T Nguyen, P Chin, YW Tai
Dartmouth College
arXiv, 5/2025 (2025)
RAG Agent Reasoning QA

📝 Paper Summary

Agentic RAG pipeline Modularized RAG pipeline
MA-RAG is a training-free multi-agent framework that orchestrates specialized agents (Planner, Step Definer, Extractor, QA) via chain-of-thought prompting to solve complex retrieval tasks without fine-tuning.
Core Problem
Standard RAG systems treat retrieval and generation as isolated components, failing to resolve ambiguities and reasoning gaps in complex, multi-hop queries.
Why it matters:
  • Existing methods struggle with vague queries or scattered evidence, leading to retrieval mismatch and hallucinations.

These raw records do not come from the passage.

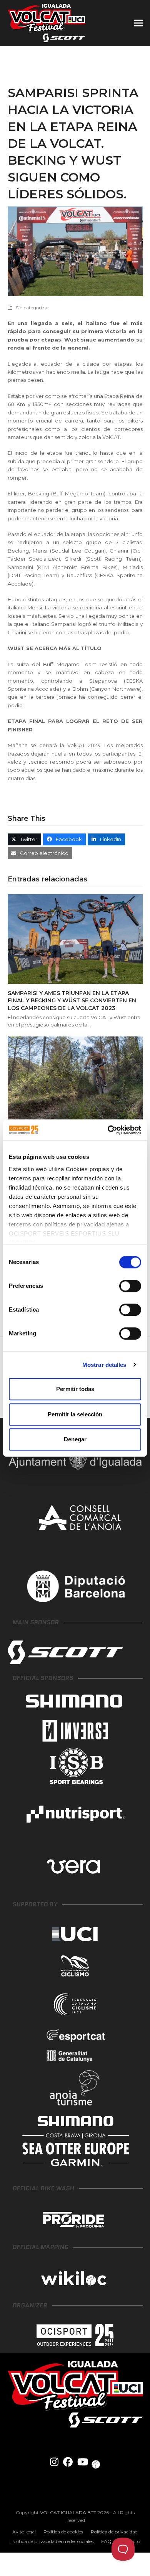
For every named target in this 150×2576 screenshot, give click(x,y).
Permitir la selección (75, 1414)
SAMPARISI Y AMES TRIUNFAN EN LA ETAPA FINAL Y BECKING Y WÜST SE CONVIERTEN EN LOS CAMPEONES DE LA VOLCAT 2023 (72, 1001)
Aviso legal (24, 2532)
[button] (138, 23)
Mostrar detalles (104, 1364)
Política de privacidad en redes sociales (51, 2541)
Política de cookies (63, 2532)
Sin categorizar (32, 307)
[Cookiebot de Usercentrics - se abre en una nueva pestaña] (108, 1130)
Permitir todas (75, 1389)
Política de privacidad (114, 2532)
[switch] (130, 1286)
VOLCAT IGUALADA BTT (68, 2512)
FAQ (106, 2541)
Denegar (75, 1439)
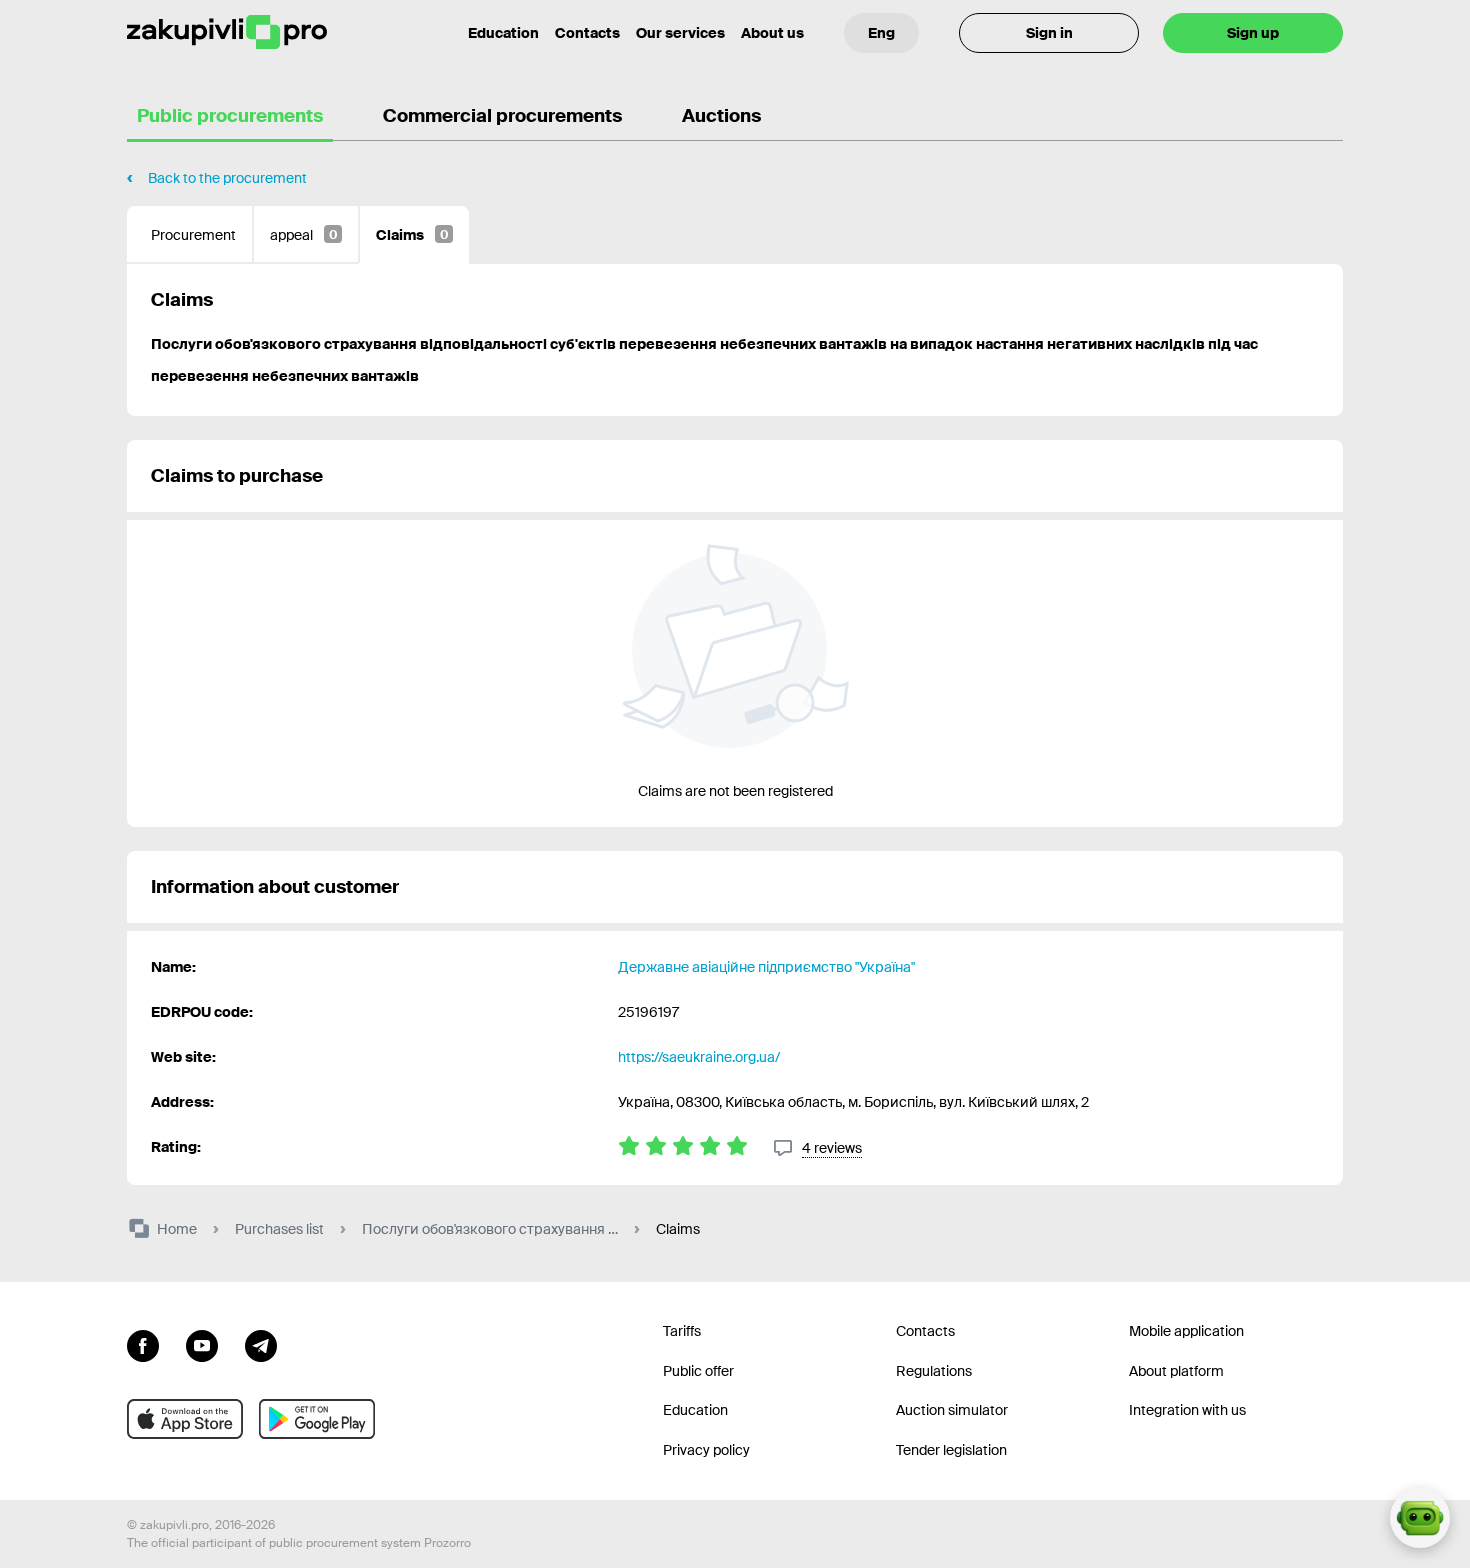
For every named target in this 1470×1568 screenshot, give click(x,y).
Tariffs (682, 1331)
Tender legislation (951, 1450)
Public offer (698, 1371)
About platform (1176, 1371)
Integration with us (1187, 1410)
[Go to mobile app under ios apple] (185, 1419)
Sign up (1253, 33)
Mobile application (1186, 1331)
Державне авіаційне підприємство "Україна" (766, 967)
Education (503, 33)
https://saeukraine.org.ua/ (699, 1057)
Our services (680, 33)
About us (772, 33)
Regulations (934, 1371)
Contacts (587, 33)
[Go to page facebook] (143, 1344)
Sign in (1049, 33)
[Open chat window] (1420, 1518)
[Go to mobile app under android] (317, 1419)
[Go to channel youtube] (202, 1344)
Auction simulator (952, 1410)
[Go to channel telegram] (261, 1344)
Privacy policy (706, 1450)
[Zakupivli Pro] (227, 32)
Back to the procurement (227, 178)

  • End-to-end fine-tuning approaches are computationally expensive and lack interpretability in their intermediate reasoning steps.

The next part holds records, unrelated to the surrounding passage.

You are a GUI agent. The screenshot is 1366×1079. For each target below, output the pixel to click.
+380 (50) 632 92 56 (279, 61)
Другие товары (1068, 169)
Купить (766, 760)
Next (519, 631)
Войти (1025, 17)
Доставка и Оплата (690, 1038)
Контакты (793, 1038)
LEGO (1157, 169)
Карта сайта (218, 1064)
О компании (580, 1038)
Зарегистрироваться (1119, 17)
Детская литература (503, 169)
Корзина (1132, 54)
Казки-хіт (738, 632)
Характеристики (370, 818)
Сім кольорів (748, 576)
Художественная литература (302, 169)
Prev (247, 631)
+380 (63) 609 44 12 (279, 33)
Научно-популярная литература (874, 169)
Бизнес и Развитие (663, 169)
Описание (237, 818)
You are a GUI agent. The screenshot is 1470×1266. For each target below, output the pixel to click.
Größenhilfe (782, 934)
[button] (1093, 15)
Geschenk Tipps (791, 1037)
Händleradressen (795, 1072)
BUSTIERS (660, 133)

  • Naively appending retrieved documents often introduces noise and context overflow, degrading performance.
Concrete Example: For a multi-hop question like 'What conference was the Vermont Catamounts men's soccer team's conference formerly known as...', standard RAG might just retrieve football documents or miss the historical context. MA-RAG decomposes this into structured sub-tasks: finding the team's conference affiliation, then finding that conference's former name.
Key Novelty
Modular Multi-Agent RAG (MA-RAG)
  • Decomposes RAG into four distinct agent roles (Planner, Step Definer, Extractor, QA) that communicate via structured state updates.
  • Uses an on-demand strategy where agents are invoked only when necessary based on the Planner's decomposition, rather than a fixed linear pipeline.
  • Achieves state-of-the-art performance purely through chain-of-thought prompting and agent collaboration, requiring zero model fine-tuning.
Architecture
Architecture Figure Figure 2
Overview of the MA-RAG framework, illustrating the interaction between the Planner, Step Definer, Retrieval Tool, Extractor, and QA Agent.
Evaluation Highlights
  • Surpasses 70B-scale baselines (ChatQA-1.5, RankRAG) using only LLaMA3-8B on NQ (52.5 EM), HotpotQA (52.1 EM), and 2WikimQA (46.4 EM).
  • Achieves 59.5 EM on Natural Questions with GPT-4o-mini, outperforming standard GPT-4 (40.3 EM) significantly.
  • Generalizes to medical domain (MedMCQA) without fine-tuning, outperforming domain-specific Meditron-70B and PMC-Llama 13B.
Breakthrough Assessment
8/10
Strong evidence that modular, training-free agents can outperform fine-tuned RAG models. The high performance of small 8B models against larger baselines is particularly impressive.